▶ Collected data
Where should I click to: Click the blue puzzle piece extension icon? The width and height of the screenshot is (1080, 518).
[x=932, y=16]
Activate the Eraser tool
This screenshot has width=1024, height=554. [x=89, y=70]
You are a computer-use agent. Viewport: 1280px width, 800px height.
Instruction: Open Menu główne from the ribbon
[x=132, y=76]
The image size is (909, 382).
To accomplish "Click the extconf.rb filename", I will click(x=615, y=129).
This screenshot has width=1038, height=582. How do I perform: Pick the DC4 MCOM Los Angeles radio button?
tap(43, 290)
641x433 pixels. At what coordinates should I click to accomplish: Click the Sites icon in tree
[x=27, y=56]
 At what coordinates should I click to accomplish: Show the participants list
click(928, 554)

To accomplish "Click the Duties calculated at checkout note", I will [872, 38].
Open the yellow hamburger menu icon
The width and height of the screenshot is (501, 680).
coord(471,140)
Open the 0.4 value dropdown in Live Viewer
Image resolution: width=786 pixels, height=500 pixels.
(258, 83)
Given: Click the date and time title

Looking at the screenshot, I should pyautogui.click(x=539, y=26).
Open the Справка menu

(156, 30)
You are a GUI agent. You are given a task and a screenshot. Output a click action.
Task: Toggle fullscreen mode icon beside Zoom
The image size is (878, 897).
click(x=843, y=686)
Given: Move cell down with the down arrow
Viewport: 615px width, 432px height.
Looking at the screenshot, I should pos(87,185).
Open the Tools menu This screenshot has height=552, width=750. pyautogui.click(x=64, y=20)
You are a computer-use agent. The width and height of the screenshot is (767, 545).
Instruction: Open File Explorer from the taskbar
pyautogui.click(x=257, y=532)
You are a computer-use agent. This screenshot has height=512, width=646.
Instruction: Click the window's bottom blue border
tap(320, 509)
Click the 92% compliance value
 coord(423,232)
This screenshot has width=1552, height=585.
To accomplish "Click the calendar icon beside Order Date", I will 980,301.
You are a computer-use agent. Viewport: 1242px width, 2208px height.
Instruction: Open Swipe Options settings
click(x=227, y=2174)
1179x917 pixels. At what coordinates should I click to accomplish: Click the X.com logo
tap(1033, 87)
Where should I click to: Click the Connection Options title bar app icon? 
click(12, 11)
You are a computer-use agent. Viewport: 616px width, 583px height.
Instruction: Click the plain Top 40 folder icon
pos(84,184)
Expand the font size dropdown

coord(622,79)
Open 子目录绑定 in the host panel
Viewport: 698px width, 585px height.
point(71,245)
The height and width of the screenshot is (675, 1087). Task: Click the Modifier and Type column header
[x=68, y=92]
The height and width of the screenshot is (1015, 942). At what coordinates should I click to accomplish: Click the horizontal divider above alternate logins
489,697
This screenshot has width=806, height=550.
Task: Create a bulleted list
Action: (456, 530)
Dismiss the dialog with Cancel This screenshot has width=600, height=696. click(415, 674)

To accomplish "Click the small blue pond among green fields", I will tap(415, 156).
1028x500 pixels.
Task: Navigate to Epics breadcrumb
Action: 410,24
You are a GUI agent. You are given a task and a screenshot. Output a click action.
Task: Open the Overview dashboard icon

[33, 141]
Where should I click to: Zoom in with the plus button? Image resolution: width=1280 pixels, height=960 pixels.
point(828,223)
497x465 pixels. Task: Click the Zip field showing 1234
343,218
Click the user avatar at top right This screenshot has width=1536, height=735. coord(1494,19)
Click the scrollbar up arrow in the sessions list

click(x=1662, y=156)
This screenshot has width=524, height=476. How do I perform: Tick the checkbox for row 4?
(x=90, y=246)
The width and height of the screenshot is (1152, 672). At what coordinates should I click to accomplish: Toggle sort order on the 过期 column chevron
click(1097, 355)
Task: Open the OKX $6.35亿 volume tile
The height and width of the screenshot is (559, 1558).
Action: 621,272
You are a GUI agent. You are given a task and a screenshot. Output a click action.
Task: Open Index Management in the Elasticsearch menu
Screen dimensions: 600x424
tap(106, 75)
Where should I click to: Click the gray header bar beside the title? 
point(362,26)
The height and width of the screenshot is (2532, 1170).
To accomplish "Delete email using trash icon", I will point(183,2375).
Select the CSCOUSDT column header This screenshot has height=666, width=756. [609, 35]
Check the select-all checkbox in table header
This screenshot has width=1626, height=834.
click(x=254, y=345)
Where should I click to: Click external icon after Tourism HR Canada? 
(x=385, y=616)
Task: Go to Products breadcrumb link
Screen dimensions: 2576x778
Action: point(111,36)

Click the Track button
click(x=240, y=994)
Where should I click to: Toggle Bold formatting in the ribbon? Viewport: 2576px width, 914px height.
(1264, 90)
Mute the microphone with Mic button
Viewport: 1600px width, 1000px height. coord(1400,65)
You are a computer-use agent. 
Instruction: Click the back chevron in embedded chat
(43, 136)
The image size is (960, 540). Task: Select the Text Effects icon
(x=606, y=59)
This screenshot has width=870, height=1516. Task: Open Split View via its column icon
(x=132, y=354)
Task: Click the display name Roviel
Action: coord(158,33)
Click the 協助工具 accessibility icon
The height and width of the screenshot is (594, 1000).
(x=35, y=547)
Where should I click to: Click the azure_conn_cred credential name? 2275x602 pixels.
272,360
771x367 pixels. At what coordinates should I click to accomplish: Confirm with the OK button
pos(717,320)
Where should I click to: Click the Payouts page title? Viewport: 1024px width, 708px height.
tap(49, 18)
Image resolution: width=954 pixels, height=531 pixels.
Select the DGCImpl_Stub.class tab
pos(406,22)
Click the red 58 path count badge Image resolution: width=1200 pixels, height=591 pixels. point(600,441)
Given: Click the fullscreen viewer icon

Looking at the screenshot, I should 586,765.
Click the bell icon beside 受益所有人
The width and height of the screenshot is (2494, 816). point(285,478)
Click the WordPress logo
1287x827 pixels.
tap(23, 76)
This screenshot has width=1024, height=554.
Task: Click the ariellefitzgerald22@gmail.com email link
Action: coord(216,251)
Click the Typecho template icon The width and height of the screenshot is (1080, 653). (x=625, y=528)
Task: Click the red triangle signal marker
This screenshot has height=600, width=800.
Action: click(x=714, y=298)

▶ TASK ITEM
Your task is to quote all of the data word for word.

▶ TASK RESPONSE
Where should I click to: Click the blue puzzle piece extension icon? The width and height of the screenshot is (1080, 518).
[x=932, y=16]
Activate the Eraser tool
This screenshot has width=1024, height=554. [x=89, y=70]
You are a computer-use agent. Viewport: 1280px width, 800px height.
Instruction: Open Menu główne from the ribbon
[x=132, y=76]
The image size is (909, 382).
To accomplish "Click the extconf.rb filename", I will click(x=615, y=129).
This screenshot has width=1038, height=582. How do I perform: Pick the DC4 MCOM Los Angeles radio button?
tap(43, 290)
641x433 pixels. At what coordinates should I click to accomplish: Click the Sites icon in tree
[x=27, y=56]
 At what coordinates should I click to accomplish: Show the participants list
click(928, 554)

To accomplish "Click the Duties calculated at checkout note", I will [872, 38].
Open the yellow hamburger menu icon
The width and height of the screenshot is (501, 680).
coord(471,140)
Open the 0.4 value dropdown in Live Viewer
Image resolution: width=786 pixels, height=500 pixels.
(258, 83)
Given: Click the date and time title

Looking at the screenshot, I should pyautogui.click(x=539, y=26).
Open the Справка menu

(156, 30)
You are a GUI agent. You are given a task and a screenshot. Output a click action.
Task: Toggle fullscreen mode icon beside Zoom
The image size is (878, 897).
click(x=843, y=686)
Given: Move cell down with the down arrow
Viewport: 615px width, 432px height.
Looking at the screenshot, I should pos(87,185).
Open the Tools menu This screenshot has height=552, width=750. pyautogui.click(x=64, y=20)
You are a computer-use agent. The width and height of the screenshot is (767, 545).
Instruction: Open File Explorer from the taskbar
pyautogui.click(x=257, y=532)
You are a computer-use agent. This screenshot has height=512, width=646.
Instruction: Click the window's bottom blue border
tap(320, 509)
Click the 92% compliance value
 coord(423,232)
This screenshot has width=1552, height=585.
To accomplish "Click the calendar icon beside Order Date", I will 980,301.
You are a computer-use agent. Viewport: 1242px width, 2208px height.
Instruction: Open Swipe Options settings
click(x=227, y=2174)
1179x917 pixels. At what coordinates should I click to accomplish: Click the X.com logo
tap(1033, 87)
Where should I click to: Click the Connection Options title bar app icon? 
click(12, 11)
You are a computer-use agent. Viewport: 616px width, 583px height.
Instruction: Click the plain Top 40 folder icon
pos(84,184)
Expand the font size dropdown

coord(622,79)
Open 子目录绑定 in the host panel
Viewport: 698px width, 585px height.
point(71,245)
The height and width of the screenshot is (675, 1087). Task: Click the Modifier and Type column header
[x=68, y=92]
The height and width of the screenshot is (1015, 942). At what coordinates should I click to accomplish: Click the horizontal divider above alternate logins
489,697
This screenshot has width=806, height=550.
Task: Create a bulleted list
Action: (456, 530)
Dismiss the dialog with Cancel This screenshot has width=600, height=696. click(415, 674)

To accomplish "Click the small blue pond among green fields", I will tap(415, 156).
1028x500 pixels.
Task: Navigate to Epics breadcrumb
Action: 410,24
You are a GUI agent. You are given a task and a screenshot. Output a click action.
Task: Open the Overview dashboard icon

[33, 141]
Where should I click to: Zoom in with the plus button? Image resolution: width=1280 pixels, height=960 pixels.
point(828,223)
497x465 pixels. Task: Click the Zip field showing 1234
343,218
Click the user avatar at top right This screenshot has width=1536, height=735. coord(1494,19)
Click the scrollbar up arrow in the sessions list

click(x=1662, y=156)
This screenshot has width=524, height=476. How do I perform: Tick the checkbox for row 4?
(x=90, y=246)
The width and height of the screenshot is (1152, 672). At what coordinates should I click to accomplish: Toggle sort order on the 过期 column chevron
click(1097, 355)
Task: Open the OKX $6.35亿 volume tile
The height and width of the screenshot is (559, 1558).
Action: 621,272
You are a GUI agent. You are given a task and a screenshot. Output a click action.
Task: Open Index Management in the Elasticsearch menu
Screen dimensions: 600x424
tap(106, 75)
Where should I click to: Click the gray header bar beside the title? 
point(362,26)
The height and width of the screenshot is (2532, 1170).
To accomplish "Delete email using trash icon", I will point(183,2375).
Select the CSCOUSDT column header This screenshot has height=666, width=756. [609, 35]
Check the select-all checkbox in table header
This screenshot has width=1626, height=834.
click(x=254, y=345)
Where should I click to: Click external icon after Tourism HR Canada? 
(x=385, y=616)
Task: Go to Products breadcrumb link
Screen dimensions: 2576x778
Action: point(111,36)

Click the Track button
click(x=240, y=994)
Where should I click to: Toggle Bold formatting in the ribbon? Viewport: 2576px width, 914px height.
(1264, 90)
Mute the microphone with Mic button
Viewport: 1600px width, 1000px height. coord(1400,65)
You are a computer-use agent. 
Instruction: Click the back chevron in embedded chat
(43, 136)
The image size is (960, 540). Task: Select the Text Effects icon
(x=606, y=59)
This screenshot has width=870, height=1516. Task: Open Split View via its column icon
(x=132, y=354)
Task: Click the display name Roviel
Action: coord(158,33)
Click the 協助工具 accessibility icon
The height and width of the screenshot is (594, 1000).
(x=35, y=547)
Where should I click to: Click the azure_conn_cred credential name? 2275x602 pixels.
272,360
771x367 pixels. At what coordinates should I click to accomplish: Confirm with the OK button
pos(717,320)
Where should I click to: Click the Payouts page title? Viewport: 1024px width, 708px height.
tap(49, 18)
Image resolution: width=954 pixels, height=531 pixels.
Select the DGCImpl_Stub.class tab
pos(406,22)
Click the red 58 path count badge Image resolution: width=1200 pixels, height=591 pixels. point(600,441)
Given: Click the fullscreen viewer icon

Looking at the screenshot, I should 586,765.
Click the bell icon beside 受益所有人
The width and height of the screenshot is (2494, 816). point(285,478)
Click the WordPress logo
1287x827 pixels.
tap(23, 76)
This screenshot has width=1024, height=554.
Task: Click the ariellefitzgerald22@gmail.com email link
Action: coord(216,251)
Click the Typecho template icon The width and height of the screenshot is (1080, 653). (x=625, y=528)
Task: Click the red triangle signal marker
This screenshot has height=600, width=800.
Action: click(x=714, y=298)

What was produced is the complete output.